Notably, the automated process does not account for a defendant’s juvenile history. Hence, the numerical scores it generates do not reflect adjudications of delinquency for serious violent crimes, juvenile violations of probation, or failures of a juvenile to appear at proceedings. Directive No. 2016-6, supra, at 29-30.

Using an algorithm, the automated process generates a Public Safety Assessment (“PSA”), i.e., a risk profile designed to inform the trial court of the likelihood, on a scale of one to six, that defendant, if released before trial, would engage in a New Criminal Activity (“NCA”) or Fail to Appear (“FTA”) at future court events. Id. at 27. The PSA has also been designed to include a “flag” if there is a statistical likelihood that the defendant would engage in a New Violent Criminal Activity (“NVCA”). Ibid.

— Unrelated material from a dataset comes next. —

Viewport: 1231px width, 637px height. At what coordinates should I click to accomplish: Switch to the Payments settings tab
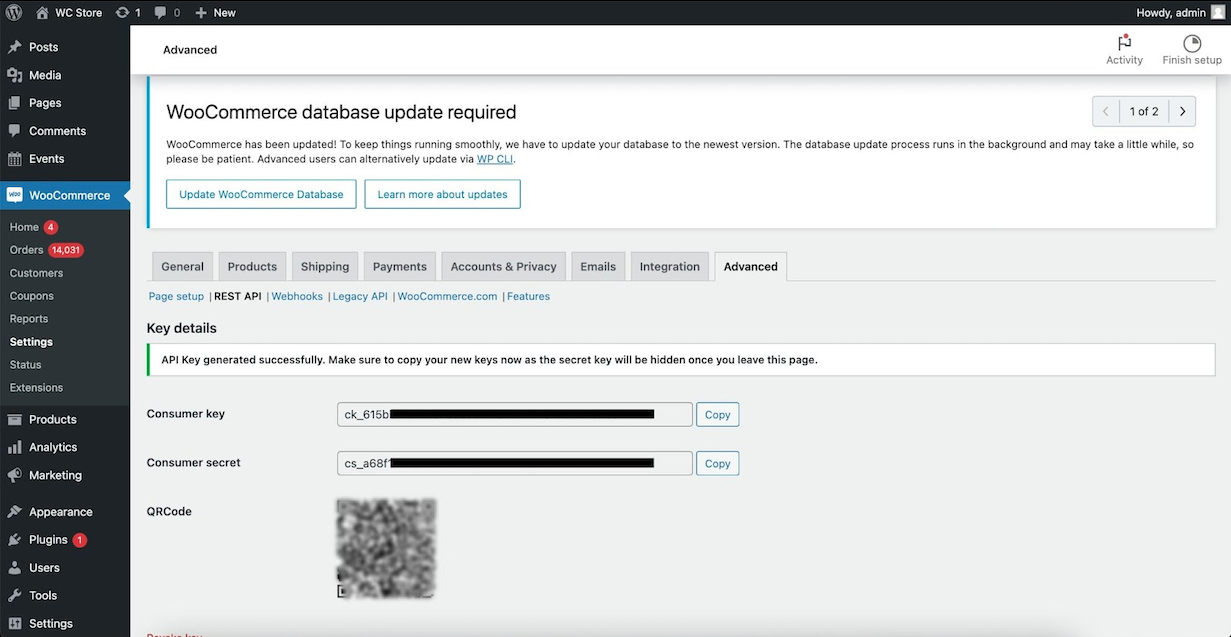coord(399,266)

A defendant’s NCA and FTA scores are then factored into the Judiciary’s approved Decision-Making Framework (“DMF”). The DMF attempts to identify the recommended level and type of conditions and intervention or monitoring services needed to manage the risks posed by defendant if he were released.

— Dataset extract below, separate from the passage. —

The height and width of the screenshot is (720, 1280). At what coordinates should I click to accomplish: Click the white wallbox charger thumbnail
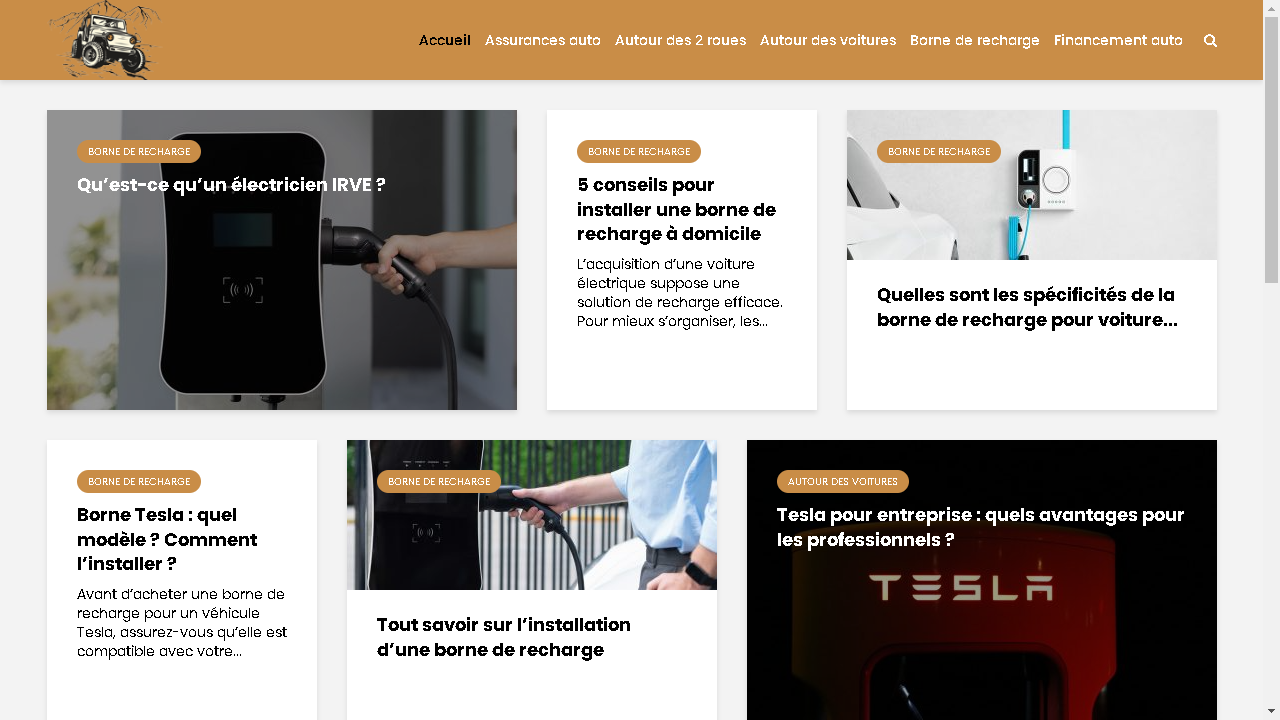coord(1032,185)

At the time of C.W.’s detention hearing, and prior to the Acting Administrative Director’s March 2, 2017 clarifying memorandum, the six possible DMF recommendations were: (1) release on own recognizance (“ROR”); (2) release with pretrial monitoring level (“PML”) 1; (3) PML 2; (4) PML 3; (5) PML 3 + EM/HD (Electronic Monitoring/Home Detention); or (6) Release Not Recommended. The “Release Not Recommended” category also contained the wording, “If Released, PML3 + EM/HD.”

Here, the one-page Pretrial Services report reflected that defendant was twenty years old, and was charged with a violent offense. It further indicated that he had no pending charge at the time of his arrest; no prior indictable or disorderly persons adult convictions; no prior violent adult convictions; no prior failure to appear pretrial; and no prior sentence leading to incarceration.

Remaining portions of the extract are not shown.